### TASKS FOR THIS EXERCISE
A. In the column on the covid-19 emergency, which official admitted that he did not know how to help?
B. Extend the column on the covid-19 emergency and its closed public washrooms, starting after its final sentence.

### PASSAGE FOR REVIEW
────────────────────────────────────────

There always comes that time when we have to look under the rug. Maybe we were just sending the rug out for cleaning but we can hardly ignore the detritus of time that we have collected. It is like this covid-19 emergency. This dust from under the rug was what finance minister Bill Morneau meant when he admitted recently that he did not know how to help.
This is when all the problems politicians have tried to ignore come back to bite them. It is also a time when they must face the reality of the past myopia and do something about it.
It was like my reporting early in the Ontario shut-down about the problems of washrooms for long-distance drivers. Professional truck drivers, desperate auto drivers and even city bus drivers have been faced with the closing of all public washrooms. How careless! How thoughtless! How typical of our politicians.
I hear that the Tim Hortons people are stepping into the breech—so to speak. They should be compensated for the extra staff and supplies they will need to try to keep those coffee-shop washrooms reasonably sterile and usable.

────────────────────────────────────────

### SUPPLIED DATA

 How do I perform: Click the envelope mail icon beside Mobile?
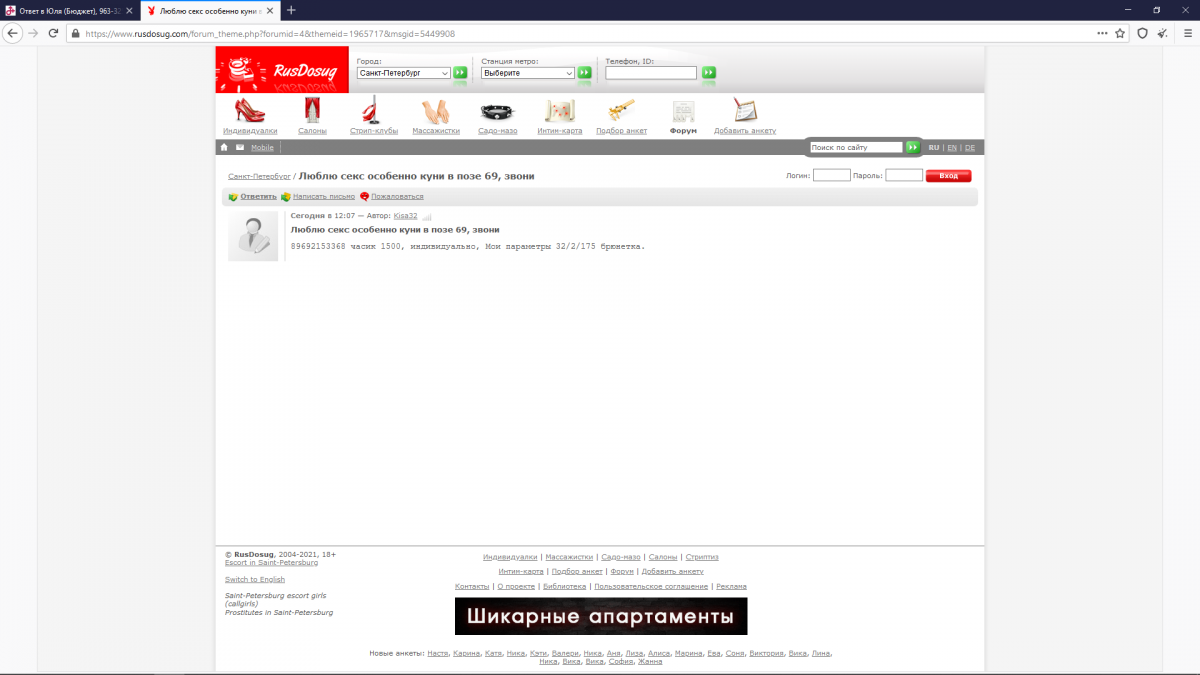(x=240, y=147)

────────────────────────────────────────

### SOLVED TASKS
A. Finance minister Bill Morneau.

B.
But what about those members of our society whom we always seem to ignore? We walk by them on the sidewalks of our cities. They are the homeless, the invisible rejects of society, the mentally challenged, the sick, the despairing, the old, the lonely—a smile, a friendly word, a bit of help, can make their day. And what do you need?
These are problems we ignore as we shrug and say, “What can I do?”
And if you are not tired of this direction yet, what of the overcrowding in our prisons. That guy responsible for prisons, a minister of the crown, named Bill Blair, even asked the parole board recently to do something about it. What else is he doing about the overcrowding?
I guess, we should all check under the rug.